No inicio dos tempos de universidade, eu não teria levado as coisas tão a sério e com certeza teria implicado menos com as pessoas, já que estaria muito mais preocupada com todos os outros incalculáveis problemas acontecendo na minha vida, realizando intermináveis monólogos de frente ao espelho ou quebrando a quarta parede. Seria um tabefe atrás do outro pra me dar uma belíssima lição de moral preparatória para o que ainda viria depois dos 25. Ainda bem que com ou sem ele dirigindo as coisas, aprendi muito com meus erros.

25 – … – Wes Anderson

Só vou colocar Wes pra dirigir essa minha fase atual porque gostaria de muitas cores, glamour e narrações por cima das cenas. Acho que também estou precisando de bastante simetria, então tá ai, ele é perfeito. Tudo aconteceria da forma mais cinematográfica possível e além de aparecer centralizada em tudo, eu seria bem excêntrica, um reflexo do que sou por dentro mas que precisa ser escondido pra não chocar a sociedade hahaha tão fofa.
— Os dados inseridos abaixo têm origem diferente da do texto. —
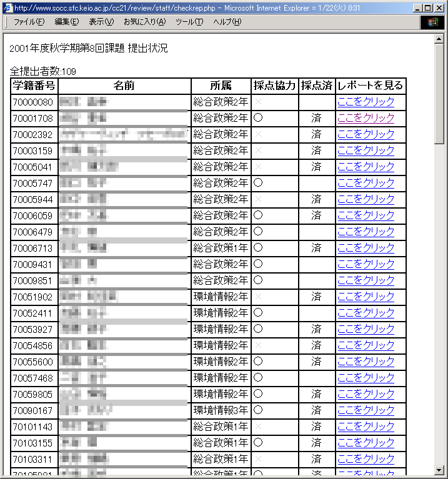Image resolution: width=448 pixels, height=479 pixels.
Task: View report for student 70006713
Action: [366, 248]
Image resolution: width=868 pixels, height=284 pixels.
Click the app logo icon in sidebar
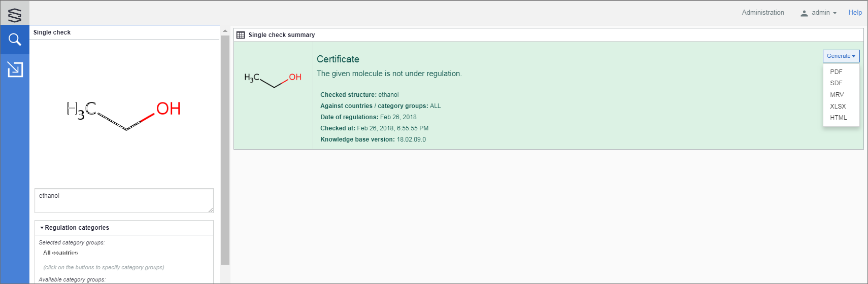point(15,15)
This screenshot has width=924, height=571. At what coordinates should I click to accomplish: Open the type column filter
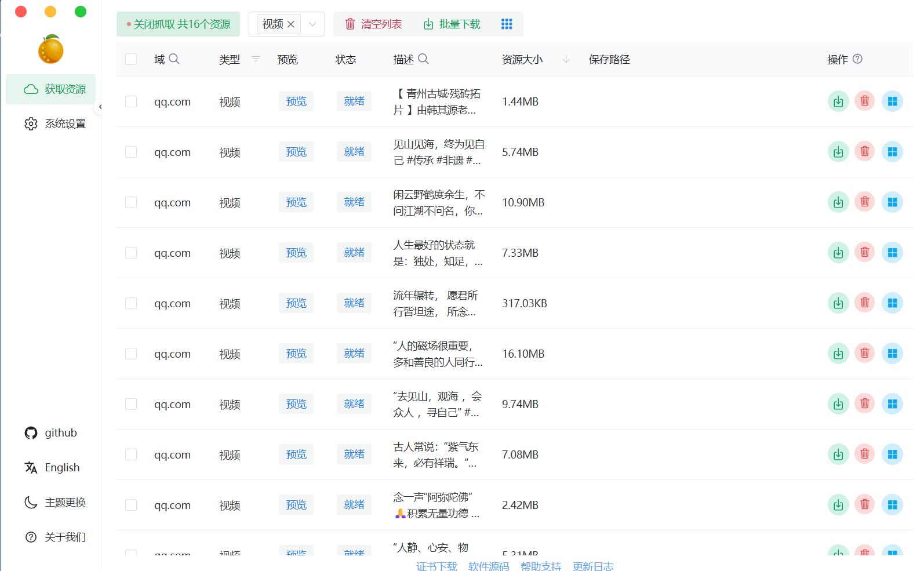pyautogui.click(x=256, y=59)
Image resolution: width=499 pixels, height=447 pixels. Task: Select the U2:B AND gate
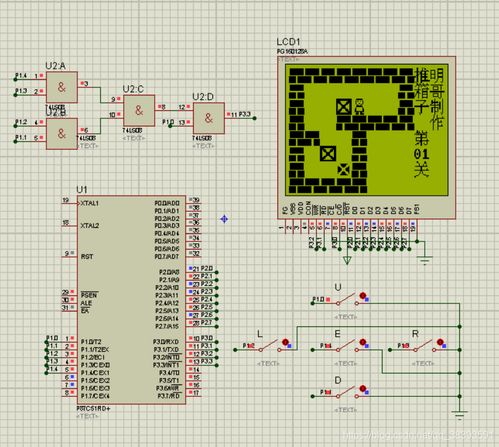62,134
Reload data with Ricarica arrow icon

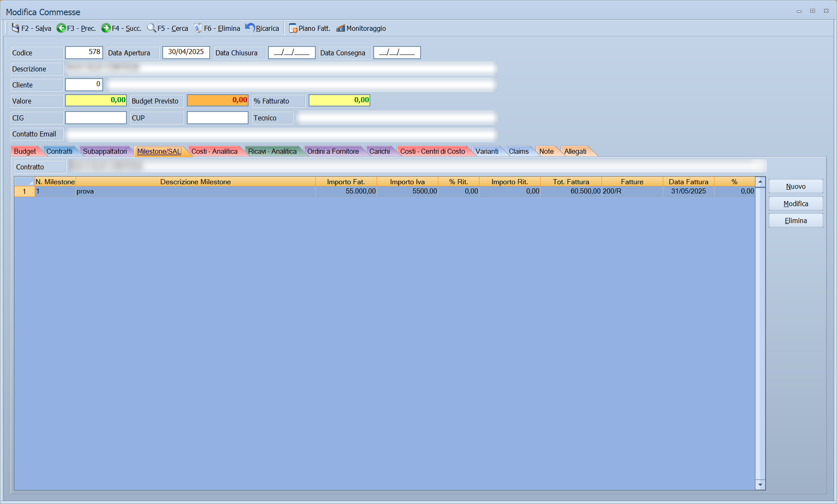[250, 28]

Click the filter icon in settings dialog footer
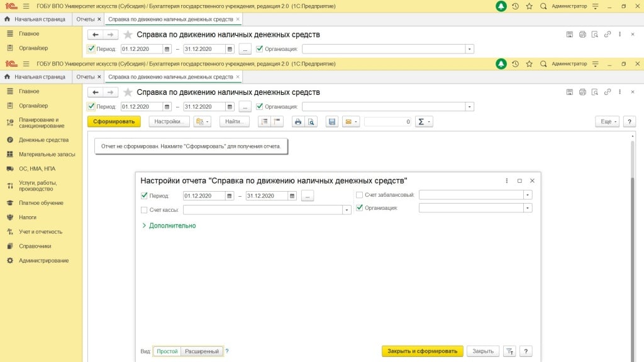[509, 351]
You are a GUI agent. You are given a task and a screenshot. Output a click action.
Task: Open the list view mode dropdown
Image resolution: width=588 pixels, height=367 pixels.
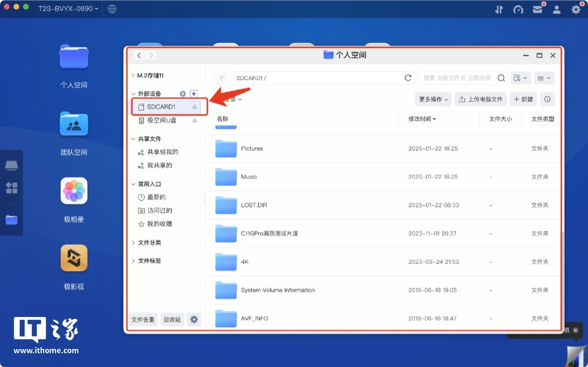(x=544, y=78)
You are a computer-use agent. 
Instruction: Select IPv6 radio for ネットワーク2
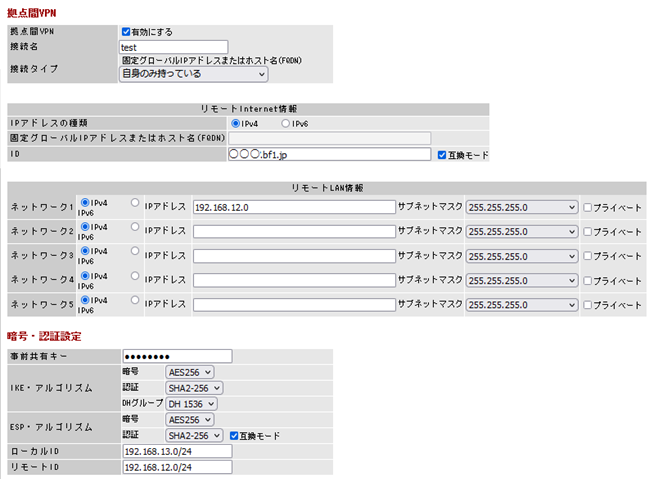[136, 226]
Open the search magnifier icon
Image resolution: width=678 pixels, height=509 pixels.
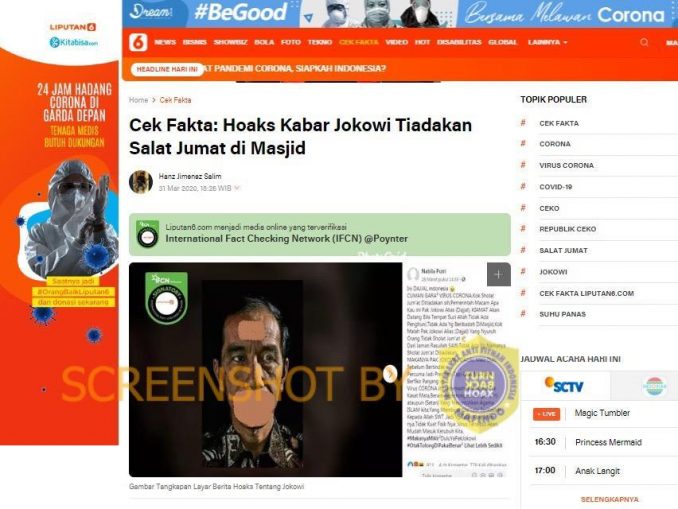pyautogui.click(x=644, y=42)
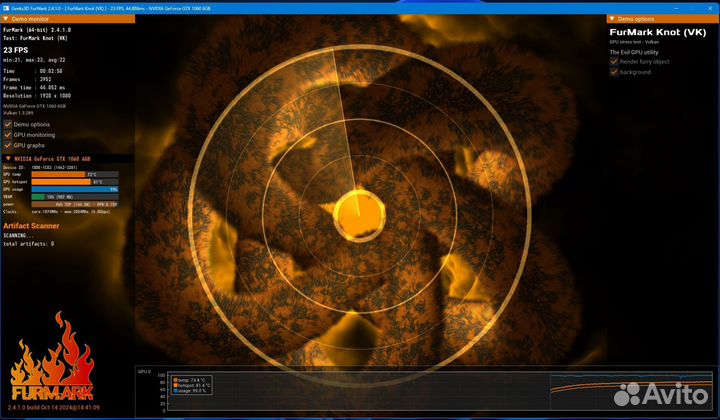Uncheck the Demo options checkbox
Image resolution: width=720 pixels, height=420 pixels.
tap(8, 124)
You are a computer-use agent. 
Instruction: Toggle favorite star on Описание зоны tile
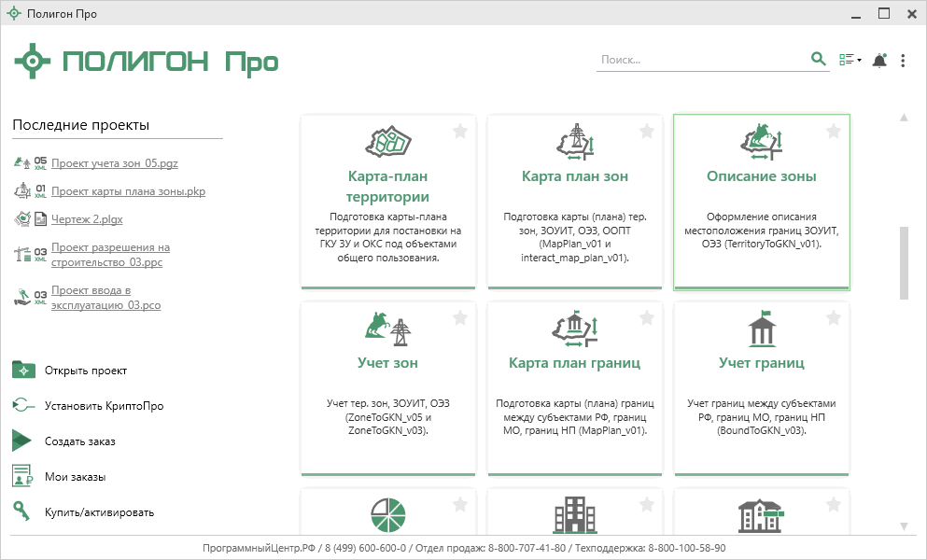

Ele com certeza iria inserir muitos momentos cheios de melancolia em câmera lenta e eu também iria amar se as minhas ações fossem perfeitamente alinhadas num flatlay maravilhoso mostrando somente minhas mãos. Sobre as cores, eu tenho mega certeza que ele ia conseguir pegar toda a essência da minha vida e colocar numa paleta, mas se pudesse dizer pra ele o que queria, ia pedir tons bem parecidos com os que foram usados em “The Royal Tenenbaums” . Minhas baby dogs seriam super treinadas e eu saberia exatamente o que elas estariam precisando.

Ah! Ele também poderia dividir minha vida em capítulos e começar todos eles em situações diferentonas. Seria muito divertido hahahah imagina só como teria sido o dia do meu casamento se Wes Anderson tivesse dirigido tudo? To achando maravilhoso só de pensar, porque com toda certeza o Bill Murray seria meu mestre de cerimonia ♥

Aos meus inimigos, eu desejaria Quentin Tarantino  ou Shyamalan hahahha porque sou má. Até a próxima!

E então, se pudessem escolher algum diretor pra dirigir a vida de vocês, quem seria?